Vandals question repair bill
Police arrested Deric Braito and art major Timothy Simmons for scrawling swastikas and offensive slogans at Whitney Hall after discovering Braito’s address—part of an open invitation the pair left for women to have sex and take bong hits with them—amid the graffiti. Prosecutors attempted to charge the pair with a hate crime but were rebuffed by a judge who ruled that the graffiti did not meet hate-crime standards.
Claiming that the pair had caused more than $400 in damages, the prosecution stuck with a felony vandalism charge. But Simmons’ lawyer, Craig Leri, of Marysville, maintains that Chico State is adding routine maintenance costs to the bill and charging exorbitant hourly fees for replacing the damaged bulletin boards.

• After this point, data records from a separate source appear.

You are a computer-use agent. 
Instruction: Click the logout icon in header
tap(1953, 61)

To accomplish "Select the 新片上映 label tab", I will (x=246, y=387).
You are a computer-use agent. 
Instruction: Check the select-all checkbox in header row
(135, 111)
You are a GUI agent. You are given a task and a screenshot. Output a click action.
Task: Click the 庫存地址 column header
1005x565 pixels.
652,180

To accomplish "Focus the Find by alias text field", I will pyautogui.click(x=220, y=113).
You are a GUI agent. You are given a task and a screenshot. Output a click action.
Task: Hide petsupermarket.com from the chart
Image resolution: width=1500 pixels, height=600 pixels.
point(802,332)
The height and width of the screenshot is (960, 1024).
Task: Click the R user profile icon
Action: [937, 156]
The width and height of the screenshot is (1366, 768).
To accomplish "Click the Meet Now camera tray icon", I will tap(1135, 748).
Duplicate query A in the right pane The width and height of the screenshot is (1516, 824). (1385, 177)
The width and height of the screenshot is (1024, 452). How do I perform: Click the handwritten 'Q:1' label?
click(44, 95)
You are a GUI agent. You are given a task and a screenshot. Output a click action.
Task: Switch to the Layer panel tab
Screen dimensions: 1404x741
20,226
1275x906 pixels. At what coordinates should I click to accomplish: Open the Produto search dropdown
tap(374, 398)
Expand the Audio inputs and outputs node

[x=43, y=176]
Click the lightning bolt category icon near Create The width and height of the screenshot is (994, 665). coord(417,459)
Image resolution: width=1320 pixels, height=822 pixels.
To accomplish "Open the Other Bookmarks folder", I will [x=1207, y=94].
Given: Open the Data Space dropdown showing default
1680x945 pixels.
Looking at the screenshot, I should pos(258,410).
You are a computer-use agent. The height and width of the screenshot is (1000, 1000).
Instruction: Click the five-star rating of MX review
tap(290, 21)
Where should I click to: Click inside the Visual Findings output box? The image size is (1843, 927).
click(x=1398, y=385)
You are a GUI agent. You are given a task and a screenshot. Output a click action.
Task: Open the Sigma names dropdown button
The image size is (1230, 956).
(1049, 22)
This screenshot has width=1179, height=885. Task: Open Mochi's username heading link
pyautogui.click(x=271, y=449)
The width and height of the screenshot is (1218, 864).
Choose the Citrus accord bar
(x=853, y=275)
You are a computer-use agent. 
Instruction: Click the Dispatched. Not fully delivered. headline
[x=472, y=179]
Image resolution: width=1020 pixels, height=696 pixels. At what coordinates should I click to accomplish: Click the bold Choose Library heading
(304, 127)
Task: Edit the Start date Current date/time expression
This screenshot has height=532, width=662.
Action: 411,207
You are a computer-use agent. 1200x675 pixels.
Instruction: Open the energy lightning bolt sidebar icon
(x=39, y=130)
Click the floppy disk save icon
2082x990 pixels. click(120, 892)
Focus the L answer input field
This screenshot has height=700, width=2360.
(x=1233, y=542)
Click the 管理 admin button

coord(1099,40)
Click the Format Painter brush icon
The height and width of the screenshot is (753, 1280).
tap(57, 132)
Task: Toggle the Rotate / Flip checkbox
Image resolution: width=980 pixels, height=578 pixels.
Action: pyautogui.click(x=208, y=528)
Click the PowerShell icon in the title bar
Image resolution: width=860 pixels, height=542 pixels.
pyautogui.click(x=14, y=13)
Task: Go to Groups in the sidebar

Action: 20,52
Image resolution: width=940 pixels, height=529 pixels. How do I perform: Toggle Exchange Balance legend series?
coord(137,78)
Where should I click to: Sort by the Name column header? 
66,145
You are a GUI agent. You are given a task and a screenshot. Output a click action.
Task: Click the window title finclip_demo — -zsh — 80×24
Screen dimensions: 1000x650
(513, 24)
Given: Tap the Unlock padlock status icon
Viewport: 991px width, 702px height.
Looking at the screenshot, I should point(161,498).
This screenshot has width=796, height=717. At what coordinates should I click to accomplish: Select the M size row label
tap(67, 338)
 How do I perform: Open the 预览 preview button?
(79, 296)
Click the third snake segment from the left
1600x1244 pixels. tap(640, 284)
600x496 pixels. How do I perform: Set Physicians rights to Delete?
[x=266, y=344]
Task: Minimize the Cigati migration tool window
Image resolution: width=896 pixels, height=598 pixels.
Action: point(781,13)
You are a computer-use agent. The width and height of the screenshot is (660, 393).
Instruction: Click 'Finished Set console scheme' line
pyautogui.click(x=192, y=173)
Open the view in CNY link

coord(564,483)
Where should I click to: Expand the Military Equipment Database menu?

“For a $5 white board, they charged a half hour’s time,” he said in a phone interview. “It’s like when you go get your alternator worked on and they charge you two hours for 10 minutes of work.”
Leri also said that Chico State workers had discarded key evidence after taking photographs of the graffiti that were too blurry to be analyzed by handwriting experts. Simmons reportedly told police at first that he did much of the damage but later confessed to doing only a small portion of it.
Mike Murphy, the lead prosecutor in the case, called Leri’s assertions “absolute baloney” and said the photographs made the vandalism “abundantly clear and unmistakable.”
“He wants to do handwriting analysis? You can only do handwriting analysis on handwriting,” Murphy said. “You can’t do exemplars on swastikas unless you’ve got a bunch of other swastikas this guy’s written to compare them to.”
Murphy expressed confidence in the county’s case, saying that the university’s housing department has its billing “virtually down to a science.” The person in charge of billing for dorm repairs testified at the preliminary hearing for the case, giving what he termed a “fairly conservative” estimate of the damages.
The desecrating duo confessed to the Whitney Hall graffiti but maintained that they weren’t really racist, just a couple of guys out to "stir things up." Investigators had initially hoped to link the pair to other instances of racist graffiti that had occurred prior to the Whitney Hall incident, but they never found any evidence to support that theory.